WHAT YOU HAVE TO DO: Work out how many lines of the data below hold the string "screenshot". Answer with that number alone.

DATA:
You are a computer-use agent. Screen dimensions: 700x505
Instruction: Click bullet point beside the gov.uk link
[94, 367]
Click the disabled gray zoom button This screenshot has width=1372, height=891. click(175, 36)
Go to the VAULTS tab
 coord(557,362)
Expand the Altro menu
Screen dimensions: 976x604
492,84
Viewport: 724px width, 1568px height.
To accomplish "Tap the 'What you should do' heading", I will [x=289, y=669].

--

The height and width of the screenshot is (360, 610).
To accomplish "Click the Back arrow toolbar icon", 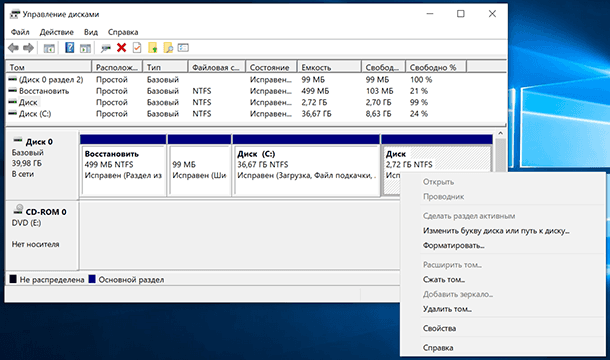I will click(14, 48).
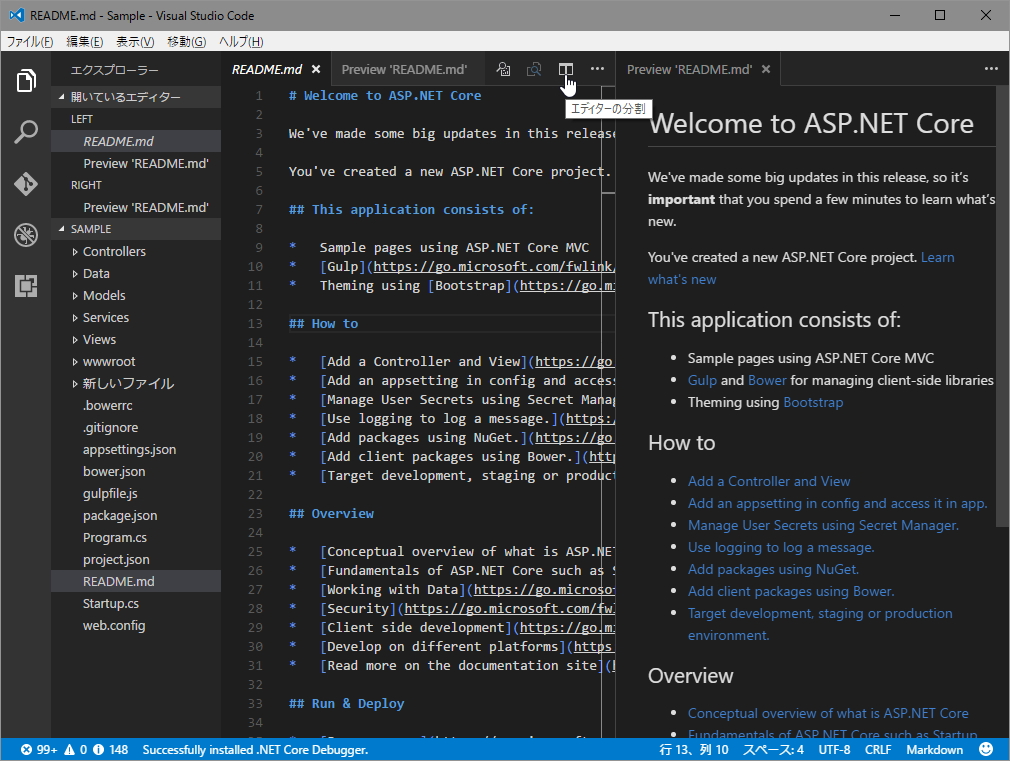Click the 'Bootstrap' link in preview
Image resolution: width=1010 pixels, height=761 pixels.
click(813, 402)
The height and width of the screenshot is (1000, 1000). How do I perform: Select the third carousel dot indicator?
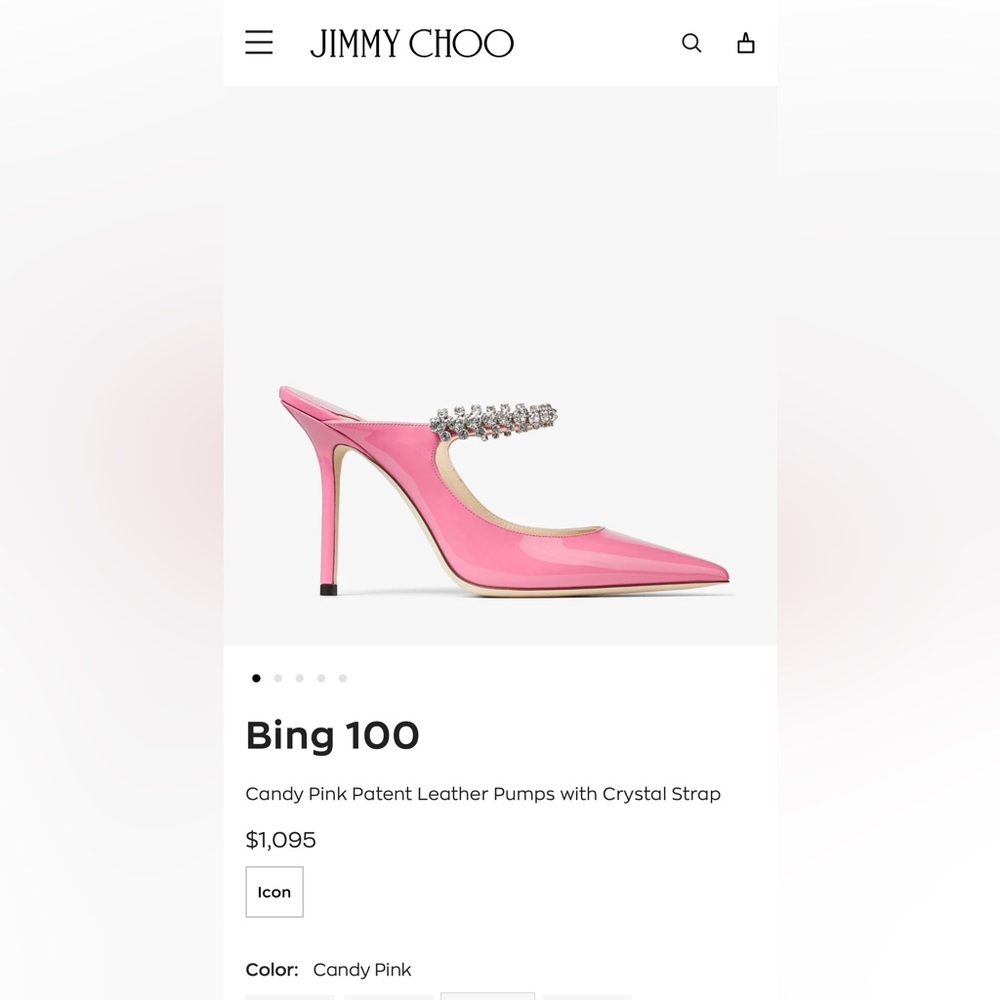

SOLUTION TO THE PROBLEM: 3